En esta 18ª Admonición, pues, no se trata de promocionar un cambio en la vida interna de la fraternidad, ni de hacer una aplicación útil para la vida en común de los hermanos, de suerte que pueda vivirse sin mayores disgustos. Lo que a san Francisco le importa, una vez más, es que logremos una auténtica relación con Dios, una actitud justa hacia Él. A Francisco le interesa grandemente que permanezcamos en el amor de Dios, que Dios pueda gozarse en nosotros y tenernos por amigos, que le agrademos: en esto precisamente consiste la felicidad y bienaventuranza del hombre. «Pero ahora, después que hemos abandonado el mundo, nada tenemos que hacer sino seguir la voluntad del Señor y agradarle a Él sólo» (1 R 22,9).

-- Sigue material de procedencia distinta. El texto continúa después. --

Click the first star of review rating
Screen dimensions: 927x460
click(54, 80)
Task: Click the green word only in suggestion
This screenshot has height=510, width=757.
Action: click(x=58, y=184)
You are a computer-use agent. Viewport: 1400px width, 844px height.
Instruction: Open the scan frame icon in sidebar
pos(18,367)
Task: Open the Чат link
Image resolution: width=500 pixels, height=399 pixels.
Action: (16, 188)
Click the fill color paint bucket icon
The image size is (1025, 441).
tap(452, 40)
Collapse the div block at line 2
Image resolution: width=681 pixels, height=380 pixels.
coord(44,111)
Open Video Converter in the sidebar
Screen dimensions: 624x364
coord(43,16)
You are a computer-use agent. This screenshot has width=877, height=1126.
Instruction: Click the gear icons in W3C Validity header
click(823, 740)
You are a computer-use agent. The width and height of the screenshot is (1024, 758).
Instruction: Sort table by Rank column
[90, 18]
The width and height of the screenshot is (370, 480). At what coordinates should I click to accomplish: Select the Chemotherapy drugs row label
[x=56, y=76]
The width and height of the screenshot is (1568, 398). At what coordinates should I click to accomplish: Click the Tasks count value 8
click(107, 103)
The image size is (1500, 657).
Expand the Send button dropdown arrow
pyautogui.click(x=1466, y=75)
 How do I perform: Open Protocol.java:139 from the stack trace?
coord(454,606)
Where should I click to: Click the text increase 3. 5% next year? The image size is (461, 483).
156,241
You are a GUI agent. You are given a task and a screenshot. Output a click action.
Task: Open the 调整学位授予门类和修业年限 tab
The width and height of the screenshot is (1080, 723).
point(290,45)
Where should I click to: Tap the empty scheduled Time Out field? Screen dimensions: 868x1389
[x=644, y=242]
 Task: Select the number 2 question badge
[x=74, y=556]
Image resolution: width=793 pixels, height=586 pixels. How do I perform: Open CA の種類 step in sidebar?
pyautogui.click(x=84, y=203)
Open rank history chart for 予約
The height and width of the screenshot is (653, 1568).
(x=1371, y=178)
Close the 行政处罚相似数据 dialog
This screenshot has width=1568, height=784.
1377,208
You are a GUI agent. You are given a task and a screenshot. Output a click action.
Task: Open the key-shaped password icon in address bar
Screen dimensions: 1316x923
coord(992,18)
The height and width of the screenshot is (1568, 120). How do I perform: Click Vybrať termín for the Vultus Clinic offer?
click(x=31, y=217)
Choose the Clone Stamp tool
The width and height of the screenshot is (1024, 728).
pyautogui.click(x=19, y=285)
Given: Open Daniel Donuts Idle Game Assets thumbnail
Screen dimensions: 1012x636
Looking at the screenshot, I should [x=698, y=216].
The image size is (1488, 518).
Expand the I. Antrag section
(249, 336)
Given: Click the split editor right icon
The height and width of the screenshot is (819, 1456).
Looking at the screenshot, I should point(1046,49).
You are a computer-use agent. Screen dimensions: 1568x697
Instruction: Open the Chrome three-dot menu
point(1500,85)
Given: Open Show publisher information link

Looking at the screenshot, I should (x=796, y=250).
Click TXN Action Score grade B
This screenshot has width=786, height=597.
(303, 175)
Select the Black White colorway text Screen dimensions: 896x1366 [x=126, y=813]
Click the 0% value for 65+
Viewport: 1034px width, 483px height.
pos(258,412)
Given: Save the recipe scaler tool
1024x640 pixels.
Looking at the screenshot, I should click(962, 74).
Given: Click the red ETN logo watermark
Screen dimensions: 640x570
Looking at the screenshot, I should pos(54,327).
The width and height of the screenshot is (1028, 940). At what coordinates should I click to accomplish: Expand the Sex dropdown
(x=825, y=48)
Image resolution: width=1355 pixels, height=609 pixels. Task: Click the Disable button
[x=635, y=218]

Cuando Francisco, a continuación, nos exhorta al verdadero amor del prójimo, nos pone ante los ojos, de nuevo, la verdad fundamental de la vida cristiana: si amamos a los hombres, a nuestros hermanos y hermanas, entonces y sólo entonces permanecemos ciertamente en el amor de Dios, amando a Dios y siendo amados por Dios, y, por consiguiente, somos hombres dichosos: «Carísimos, si Dios nos ha amado tanto, deber nuestro es amarnos unos a otros» (1 Jn 4,11). ¡Exacto! El apóstol predilecto no dice: «Puesto que Dios nos ha amado tanto, es deber nuestro amarle a Él»; sino: «... deber nuestro es amarnos unos a otros». Nuestro amor a Dios es vivo y auténtico sólo cuando se concretiza y desarrolla en el amor al prójimo. Por esto añade el mismo apóstol: «El que diga "yo amo a Dios", mientras odia a su hermano, es un embustero, porque quien no ama a su hermano, a quien está viendo, no puede amar a Dios, a quien no ve. Y éste es precisamente el mandamiento que recibimos de él: quien ama a Dios, ame también a su hermano» (1 Jn 4,20-21). Exactamente lo mismo quiere expresar Francisco aquí cuando proclama dichoso al hombre que ama a su prójimo. Enfocada de esta manera, la breve Admonición de san Francisco se nos revela como una regla de oro, que nos marca el camino hacia el amor de Dios, que nos traza la ruta para vivir en la paz de Dios, de suerte que Dios pueda complacerse en nosotros. Y es también una regla de oro para la vida dichosa. Como tal debemos entenderla.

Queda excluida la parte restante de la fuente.